Repo covers a lightweight unsupervised anomaly detection pipeline focused on historian CSV exports.
Core package lives in src/; CLI entry points train.py and detect.py orchestrate data prep, feature engineering, and model scoring.
requirements.txt pins analytics stack (pandas, scikit-learn, numpy, joblib)—assume Python 3.10+ with virtualenv per README.

Reuse src/data_loader.py::load_timeseries with DataLoadConfig to ensure consistent timestamp parsing, optional timezone localization, and feature inference.
When adding new ingestion logic, funnel it through load_timeseries or extend it; downstream code relies on df.attrs["feature_columns"] being populated for inference overrides.
Raise DataValidationError for user-facing data issues instead of generic exceptions so CLIs can surface clear messages.

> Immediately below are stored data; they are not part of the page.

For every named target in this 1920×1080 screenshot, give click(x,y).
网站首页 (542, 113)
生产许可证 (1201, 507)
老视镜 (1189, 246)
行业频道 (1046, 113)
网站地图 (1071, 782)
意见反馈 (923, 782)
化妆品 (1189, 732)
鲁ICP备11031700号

feature_engineering.build_feature_matrix is the single entry point for derived features; it controls rolling stats (add_rolling_statistics) and rate-of-change (add_rate_of_change).
Rolling windows are expressed with pandas offset aliases (default 5T, 15T, 60T); keep new feature names suffix-based so persisted artifacts stay discoverable.
Always pass through timestamp_column and any id_columns; the helper filters non-numeric fields automatically.

CLI expects PowerShell-friendly invocation (^ line continuations) and creates artifact bundles with pipeline + metadata.
fit_pipeline wraps StandardScaler + IsolationForest with configurable contamination, estimators, and random-state—extend via the existing Pipeline to avoid breaking saved artifacts.
generate_scores writes anomaly flags plus ranking; extra columns must come from the non-feature portion of feature_df.
Outputs default to ml/anomaly_detection/models/ and ml/anomaly_detection/outputs/; use ensure_parent_dir before writing new files.

Loads the joblib artifact and rehydrates config (rolling flags, windows) when building features; keep artifact schema stable across changes.
Supports overrides for timestamp, features, and id columns—mirror option names if adding parameters to maintain parity with training CLI.
--keep-features toggles whether engineered columns are retained in the scored CSV; preserve this pattern when expanding outputs.
If you add new anomaly criteria, integrate with the existing alert_threshold / top_n flow instead of inventing parallel mechanisms.

Scripts use local imports (e.g., from data_loader import ...); when creating new modules keep them under src/ and import similarly to run via python ml/anomaly_detection/src/<script>.py.
Favor pandas-native operations and avoid mutating input frames in place—helpers copy data before augmentation.
Gracefully handle timezone-aware timestamps by checking dtype (pandas.api.types) as done in feature helpers.
There are no bundled tests; when adding features, demonstrate usage via docstrings or README snippets and validate with small CSV fixtures.
Readme commands assume Windows PowerShell; prefer caret continuations and backslash paths when documenting new CLI usage.